# WHAT THE TASK REQUIRES
Your job is to copy the data that follows exactly, every line included.

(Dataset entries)
Content starts

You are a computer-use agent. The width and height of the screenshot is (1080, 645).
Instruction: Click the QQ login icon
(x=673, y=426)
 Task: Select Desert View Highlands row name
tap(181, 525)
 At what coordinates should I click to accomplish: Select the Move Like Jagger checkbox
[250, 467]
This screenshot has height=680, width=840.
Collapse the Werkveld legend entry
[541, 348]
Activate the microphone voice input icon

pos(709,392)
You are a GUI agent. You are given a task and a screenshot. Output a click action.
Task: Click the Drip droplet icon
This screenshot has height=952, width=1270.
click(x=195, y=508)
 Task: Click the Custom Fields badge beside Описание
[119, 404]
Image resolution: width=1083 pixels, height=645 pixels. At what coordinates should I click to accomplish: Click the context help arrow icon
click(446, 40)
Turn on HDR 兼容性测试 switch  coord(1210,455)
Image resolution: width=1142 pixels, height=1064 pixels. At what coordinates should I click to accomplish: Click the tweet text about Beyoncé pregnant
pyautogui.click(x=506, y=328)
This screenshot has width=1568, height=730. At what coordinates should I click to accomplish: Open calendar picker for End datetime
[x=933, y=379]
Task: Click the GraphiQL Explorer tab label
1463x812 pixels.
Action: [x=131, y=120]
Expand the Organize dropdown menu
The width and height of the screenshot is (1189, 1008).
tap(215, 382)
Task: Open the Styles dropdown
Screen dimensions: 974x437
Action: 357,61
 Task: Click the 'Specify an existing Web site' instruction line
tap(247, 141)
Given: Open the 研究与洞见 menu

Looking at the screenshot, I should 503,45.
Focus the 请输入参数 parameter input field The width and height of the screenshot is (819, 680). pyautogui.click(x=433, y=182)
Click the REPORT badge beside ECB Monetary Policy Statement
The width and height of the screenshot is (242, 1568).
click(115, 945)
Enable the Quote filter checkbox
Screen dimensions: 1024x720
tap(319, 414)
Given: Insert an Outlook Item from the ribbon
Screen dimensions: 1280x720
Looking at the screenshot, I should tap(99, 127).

Content ends

# EXERCISE RESPONSE
You are a computer-use agent. The width and height of the screenshot is (1080, 645).
Instruction: Click the QQ login icon
(x=673, y=426)
 Task: Select Desert View Highlands row name
tap(181, 525)
 At what coordinates should I click to accomplish: Select the Move Like Jagger checkbox
[250, 467]
This screenshot has height=680, width=840.
Collapse the Werkveld legend entry
[541, 348]
Activate the microphone voice input icon

pos(709,392)
You are a GUI agent. You are given a task and a screenshot. Output a click action.
Task: Click the Drip droplet icon
This screenshot has height=952, width=1270.
click(x=195, y=508)
 Task: Click the Custom Fields badge beside Описание
[119, 404]
Image resolution: width=1083 pixels, height=645 pixels. At what coordinates should I click to accomplish: Click the context help arrow icon
click(446, 40)
Turn on HDR 兼容性测试 switch  coord(1210,455)
Image resolution: width=1142 pixels, height=1064 pixels. At what coordinates should I click to accomplish: Click the tweet text about Beyoncé pregnant
pyautogui.click(x=506, y=328)
This screenshot has width=1568, height=730. At what coordinates should I click to accomplish: Open calendar picker for End datetime
[x=933, y=379]
Task: Click the GraphiQL Explorer tab label
1463x812 pixels.
Action: [x=131, y=120]
Expand the Organize dropdown menu
The width and height of the screenshot is (1189, 1008).
tap(215, 382)
Task: Open the Styles dropdown
Screen dimensions: 974x437
Action: 357,61
 Task: Click the 'Specify an existing Web site' instruction line
tap(247, 141)
Given: Open the 研究与洞见 menu

Looking at the screenshot, I should 503,45.
Focus the 请输入参数 parameter input field The width and height of the screenshot is (819, 680). pyautogui.click(x=433, y=182)
Click the REPORT badge beside ECB Monetary Policy Statement
The width and height of the screenshot is (242, 1568).
click(115, 945)
Enable the Quote filter checkbox
Screen dimensions: 1024x720
tap(319, 414)
Given: Insert an Outlook Item from the ribbon
Screen dimensions: 1280x720
Looking at the screenshot, I should tap(99, 127).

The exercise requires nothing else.